Bulgarian absolved of involvement in plot to kill pope dies

SOFIA, Bulgaria – Sergei Antonov, accused by Pope John Paul II’s would-be assassin of being part of a Soviet-bloc plot to kill the pope in 1981, was found dead in his Sofia apartment.
Bulgarian police confirmed the death of the 58-year-old Antonov Aug. 1, but said his death had occurred several days earlier. He apparently died of natural causes.
Antonov was deputy manager of the Bulgarian state airline’s Rome office in the early 1980s. Mehmet Ali Agca, the Turk captured in St. Peter’s Square moments after shooting the pope and convicted of attempted murder for the crime, had told Italian investigators that Antonov and two employees of the Bulgarian Embassy in Rome were involved in the shooting. He said the Bulgarians were acting on instructions from the Soviet secret police.
Antonov was arrested, but an Italian court ruled in 1986 that there was not enough evidence to convict the Bulgarians.

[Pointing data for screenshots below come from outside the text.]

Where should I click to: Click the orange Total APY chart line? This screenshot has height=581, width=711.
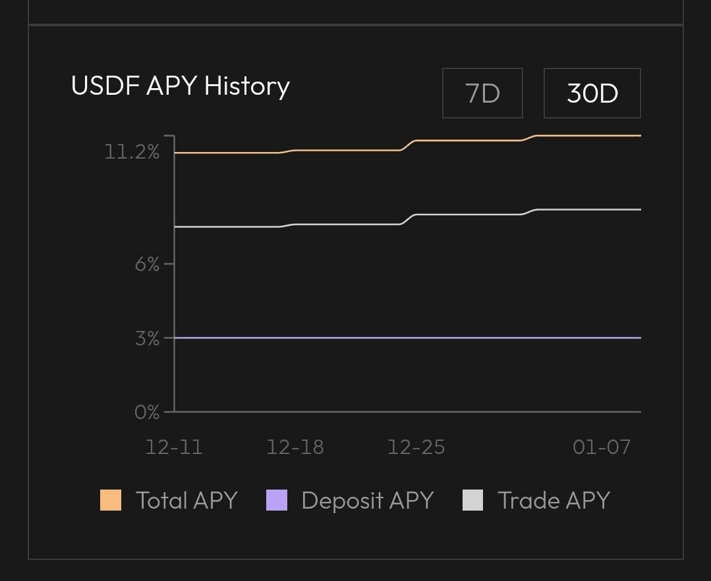click(x=343, y=150)
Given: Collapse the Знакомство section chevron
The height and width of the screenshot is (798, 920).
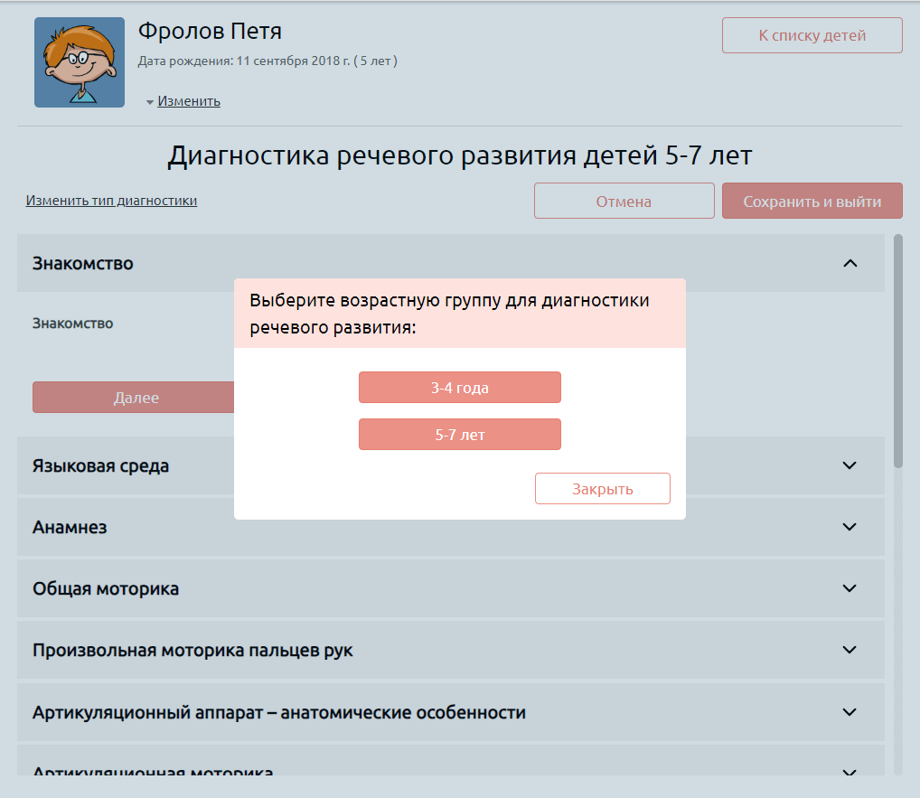Looking at the screenshot, I should tap(849, 263).
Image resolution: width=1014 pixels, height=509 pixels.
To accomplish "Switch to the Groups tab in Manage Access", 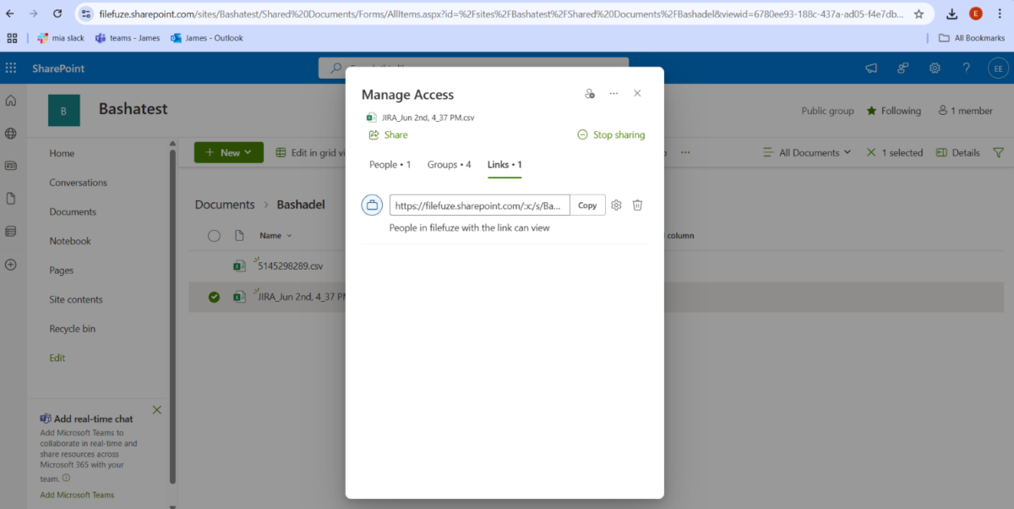I will click(x=449, y=165).
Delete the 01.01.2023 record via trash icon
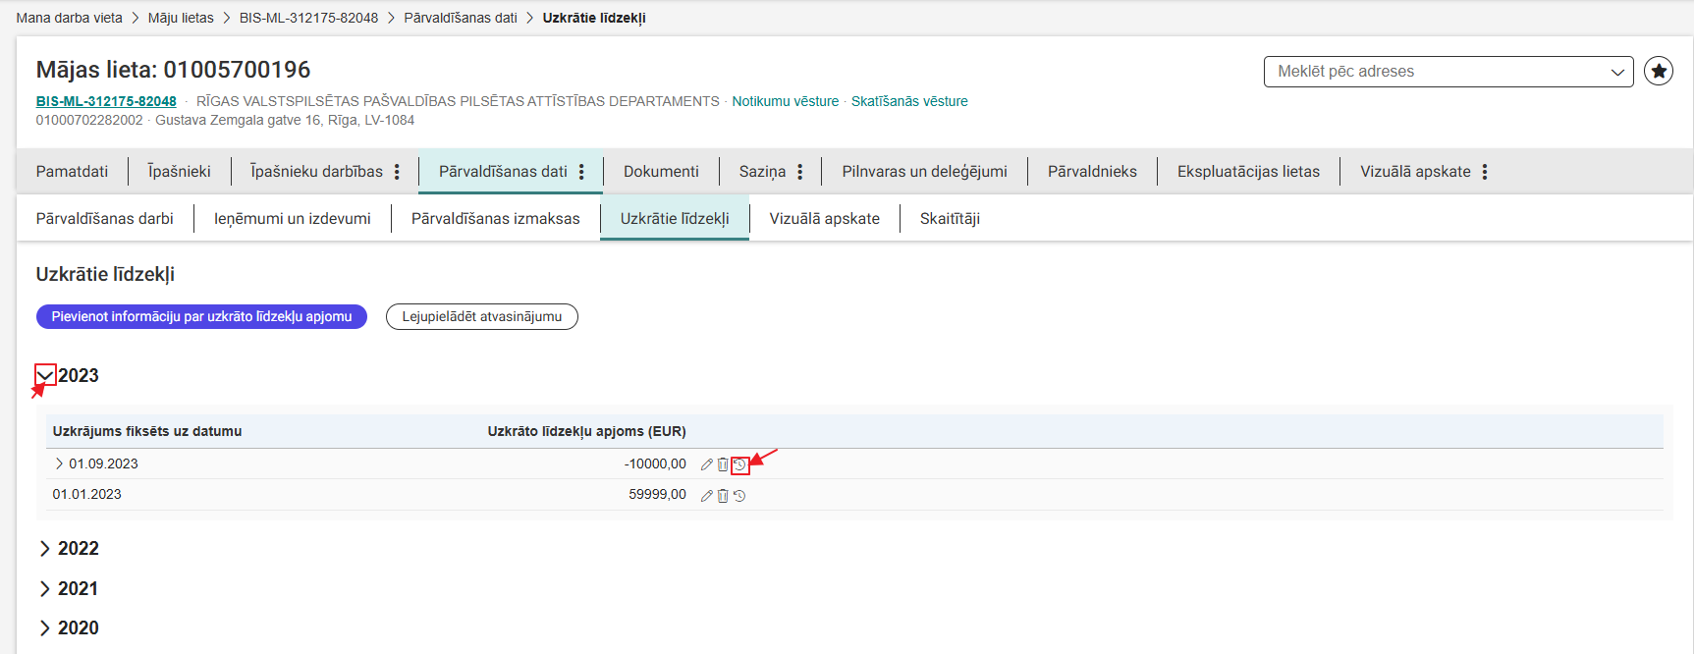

When Pope John Paul visited Bulgaria in 2002, he told the country’s president, “I have never believed in the so-called ‘Bulgarian connection’ because of my affection, esteem and respect for the Bulgarian people.”
Then-Vatican spokesman Joaquin Navarro-Valls told reporters at the time that the pope’s remark came from a “moral certainty, based in part on the lack of objective elements” against the Bulgarians.